- [Task directions]
Render the records below as a numbered list, leaving out blank lines and the pictures.

- [Material]
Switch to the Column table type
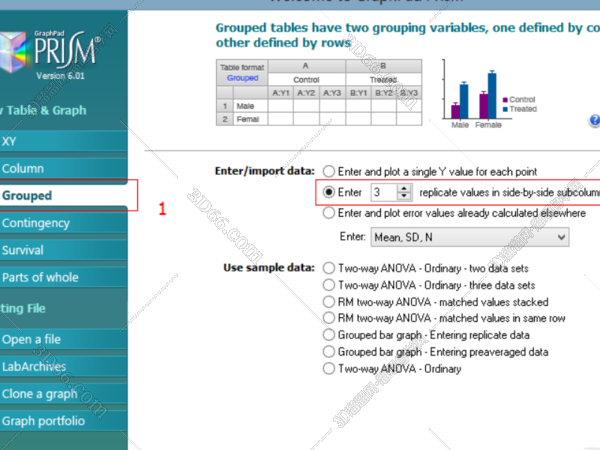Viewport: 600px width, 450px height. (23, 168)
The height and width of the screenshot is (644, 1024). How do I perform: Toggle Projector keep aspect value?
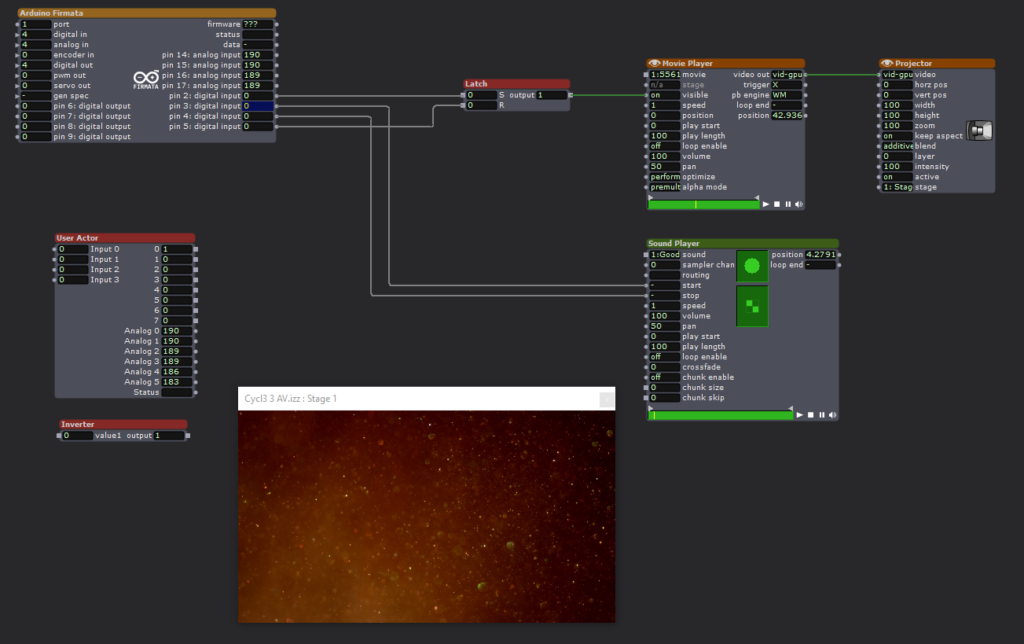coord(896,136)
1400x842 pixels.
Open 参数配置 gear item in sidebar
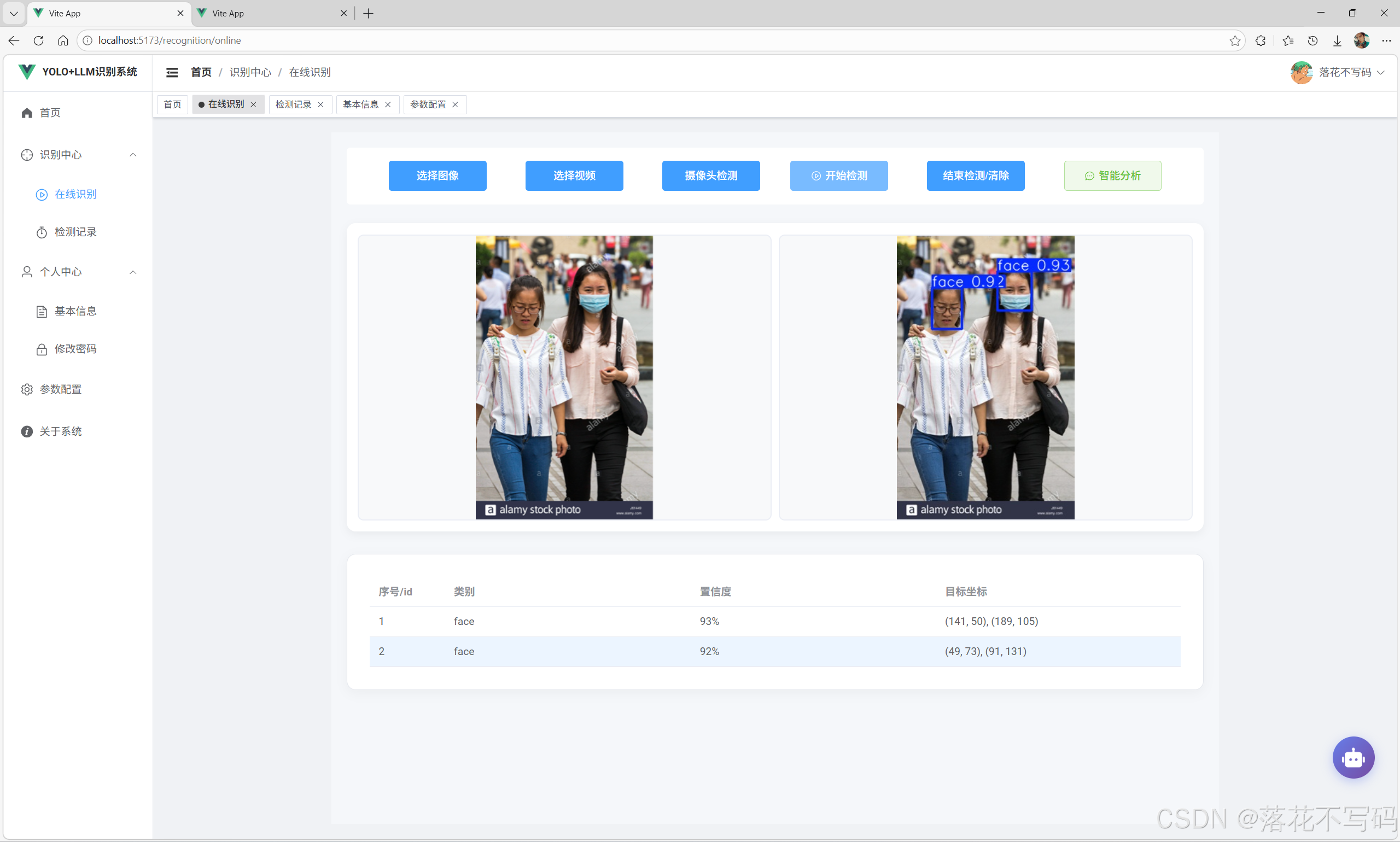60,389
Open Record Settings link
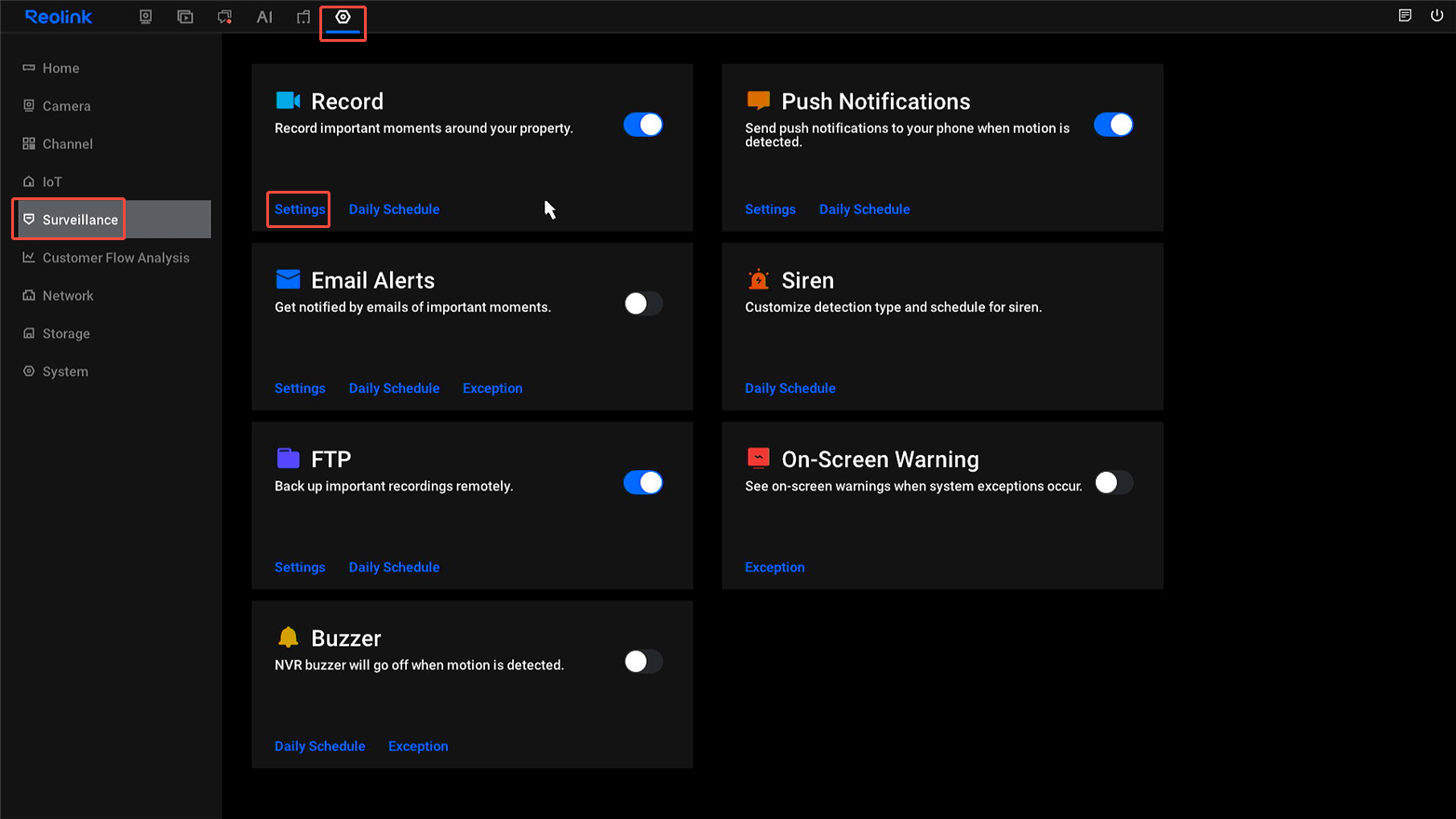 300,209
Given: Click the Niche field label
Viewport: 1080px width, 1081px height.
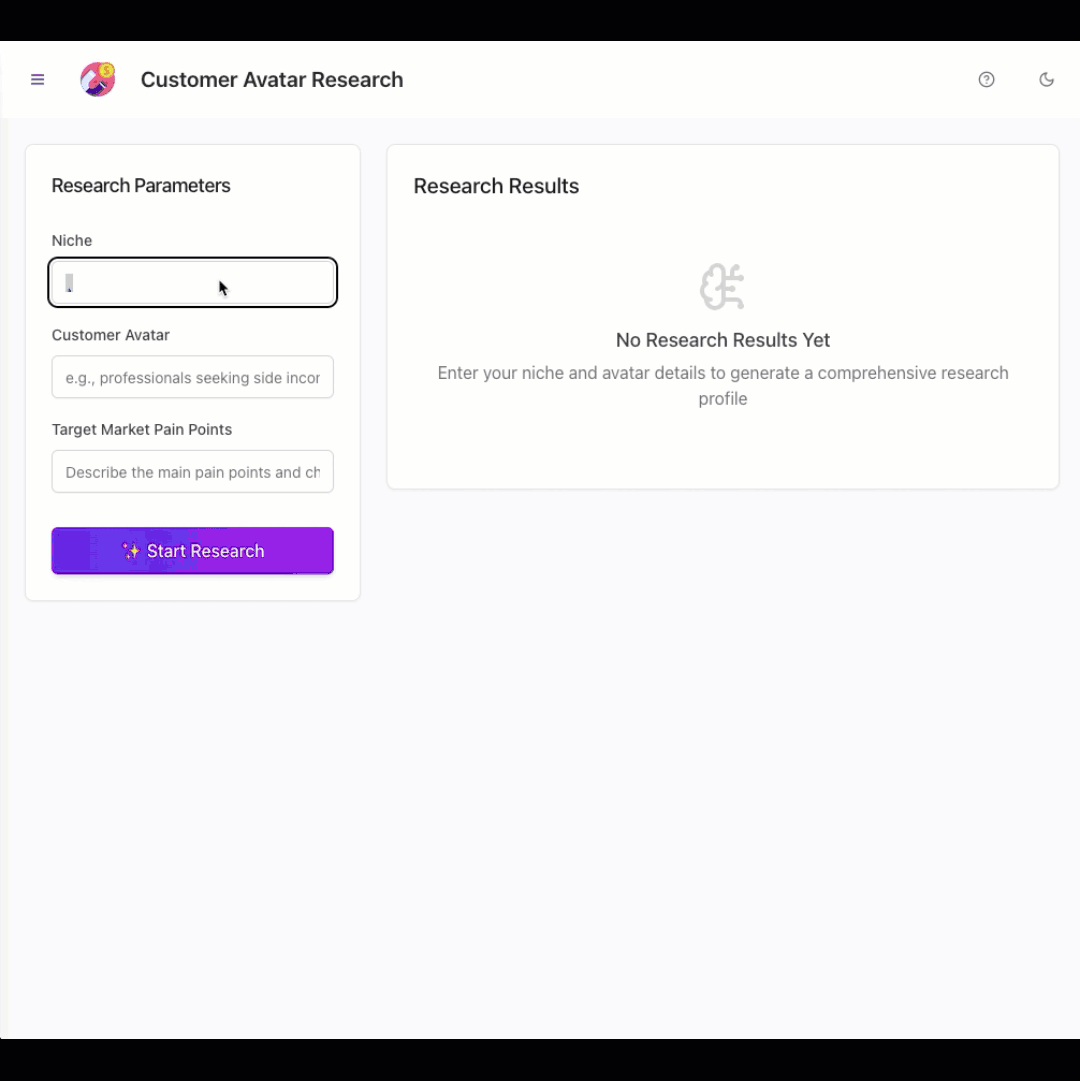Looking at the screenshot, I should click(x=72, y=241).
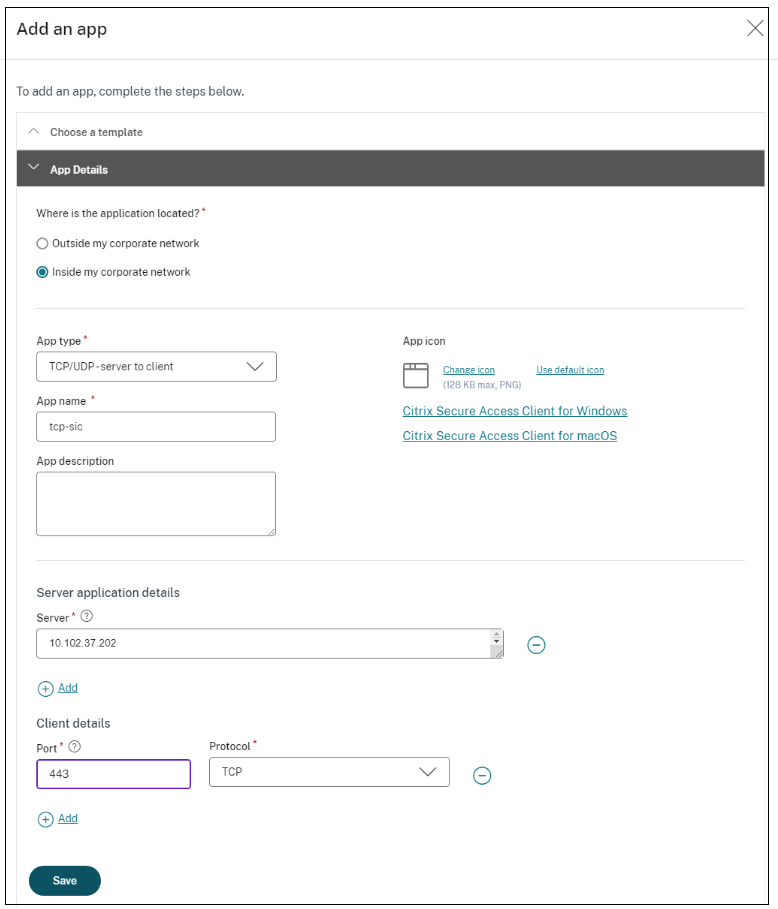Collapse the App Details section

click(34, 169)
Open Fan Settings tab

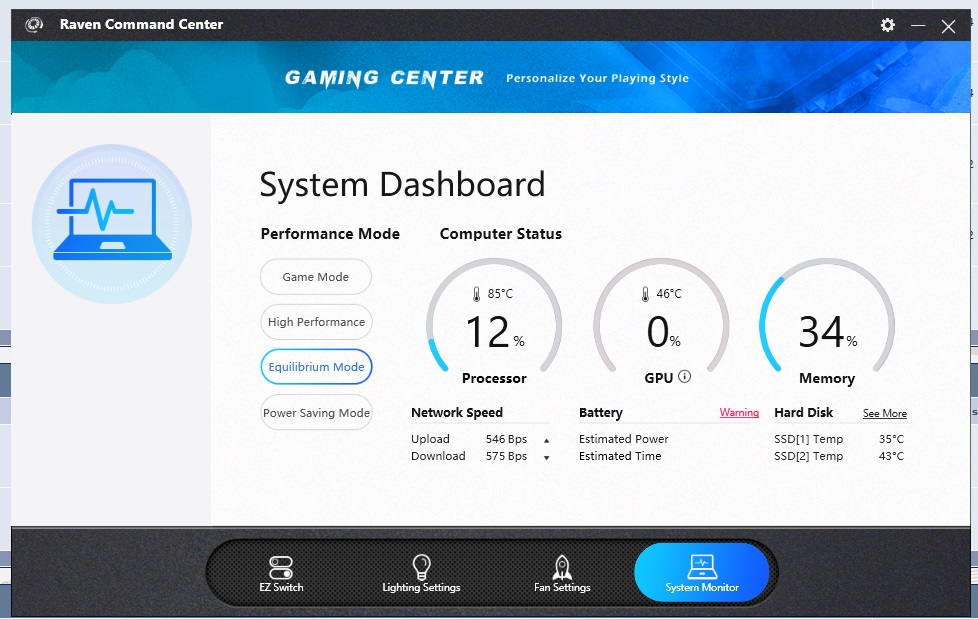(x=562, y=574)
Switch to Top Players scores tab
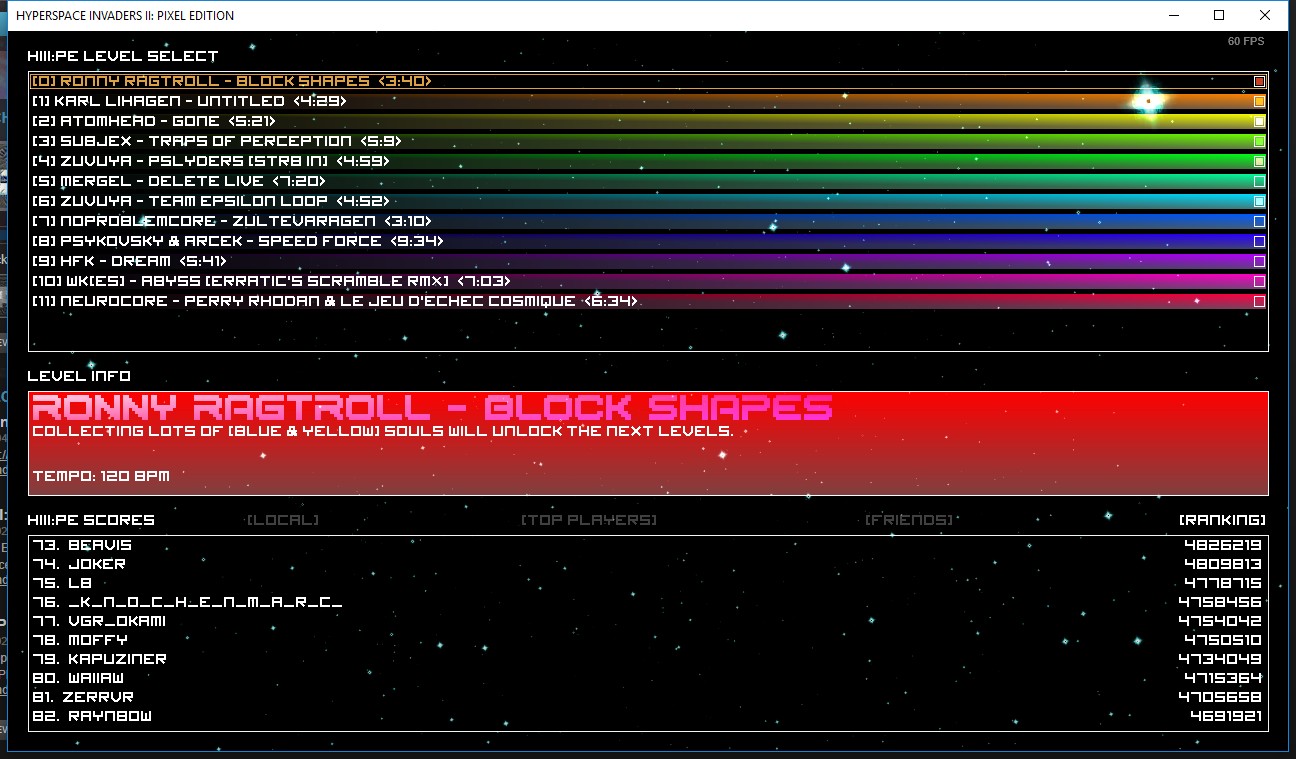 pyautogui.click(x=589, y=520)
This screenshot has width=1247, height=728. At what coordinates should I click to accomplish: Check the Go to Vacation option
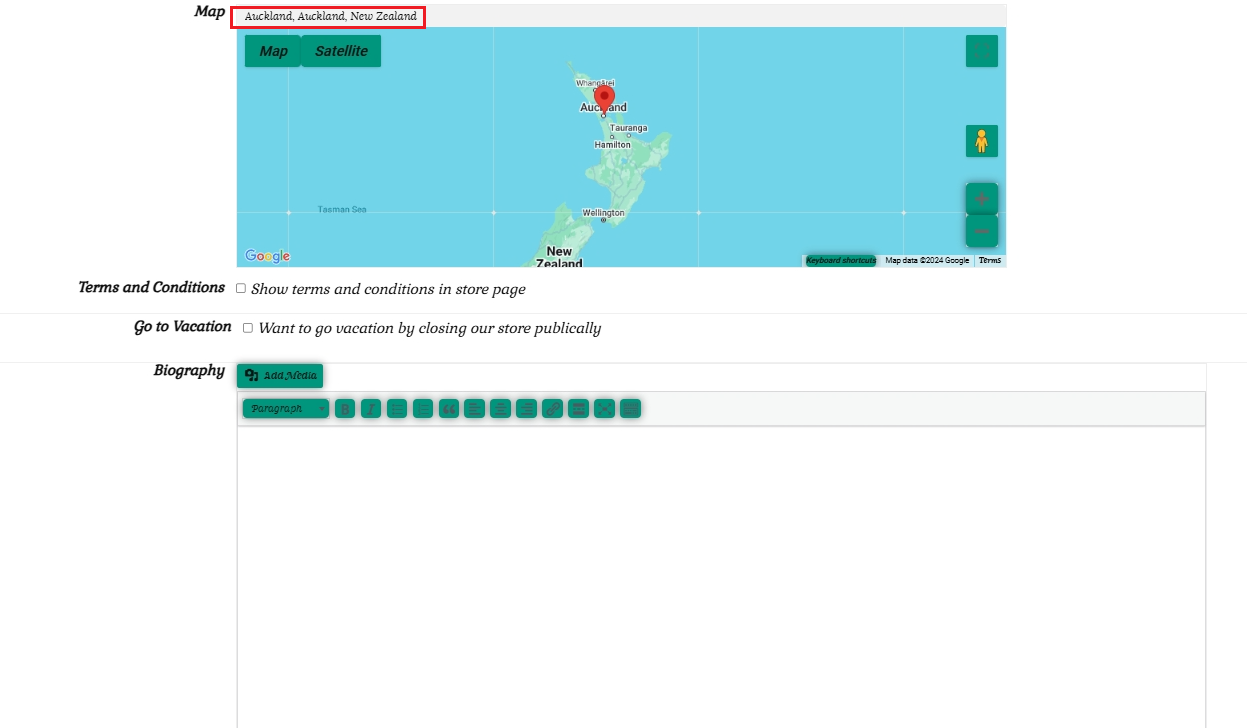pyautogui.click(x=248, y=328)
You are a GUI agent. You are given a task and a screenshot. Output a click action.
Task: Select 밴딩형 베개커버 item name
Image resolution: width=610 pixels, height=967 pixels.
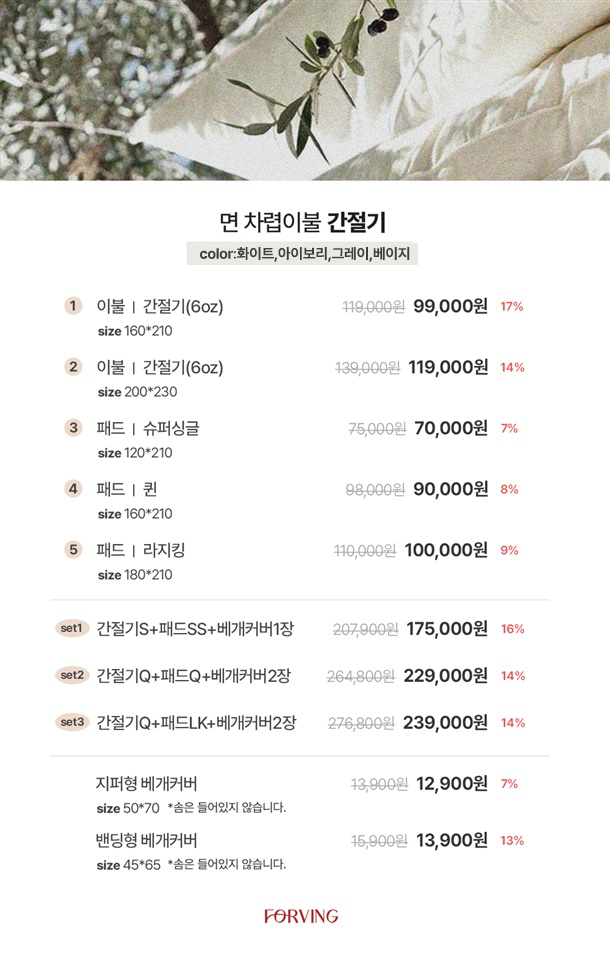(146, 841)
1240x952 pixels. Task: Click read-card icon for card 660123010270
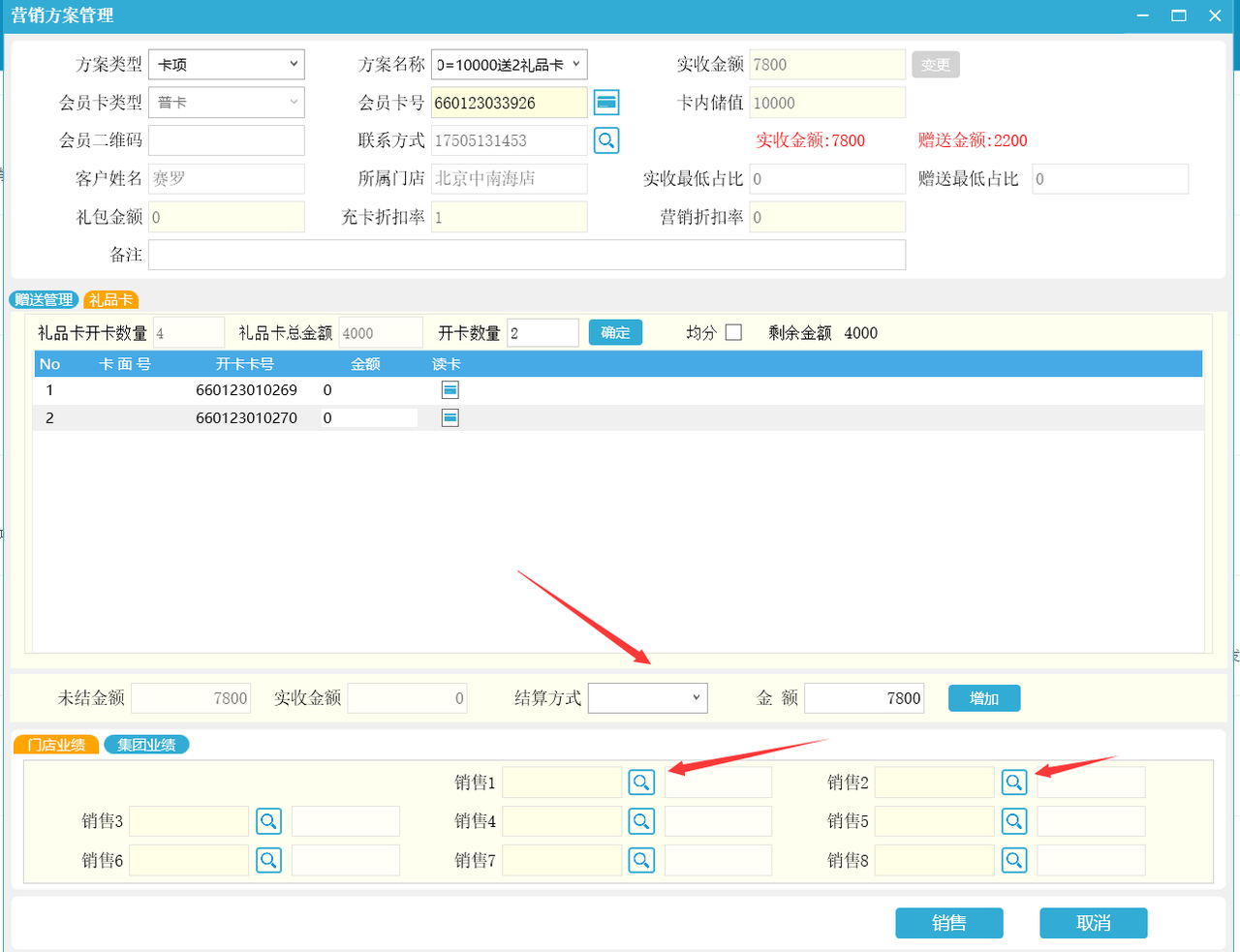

- [The answer]
1. Switch to the Column table type
2. Viewport: 600px width, 450px height. (23, 168)
3. The height and width of the screenshot is (644, 1024). How do I perform: Toggle Projector keep aspect value?
4. coord(896,136)
5. 1400x842 pixels.
6. Open 参数配置 gear item in sidebar
7. 60,389
8. Open Record Settings link
9.  300,209
10. Given: Click the Niche field label
11. Viewport: 1080px width, 1081px height.
12. Looking at the screenshot, I should click(x=72, y=241).
13. Collapse the App Details section
14. click(34, 169)
15. Open Fan Settings tab
16. (x=562, y=574)
17. Switch to Top Players scores tab
18.  pyautogui.click(x=589, y=520)
19. This screenshot has width=1247, height=728. At what coordinates should I click to accomplish: Check the Go to Vacation option
20. pyautogui.click(x=248, y=328)
21. You are a GUI agent. You are given a task and a screenshot. Output a click action.
22. Task: Select 밴딩형 베개커버 item name
23. Image resolution: width=610 pixels, height=967 pixels.
24. (146, 841)
25. 1240x952 pixels. Task: Click read-card icon for card 660123010270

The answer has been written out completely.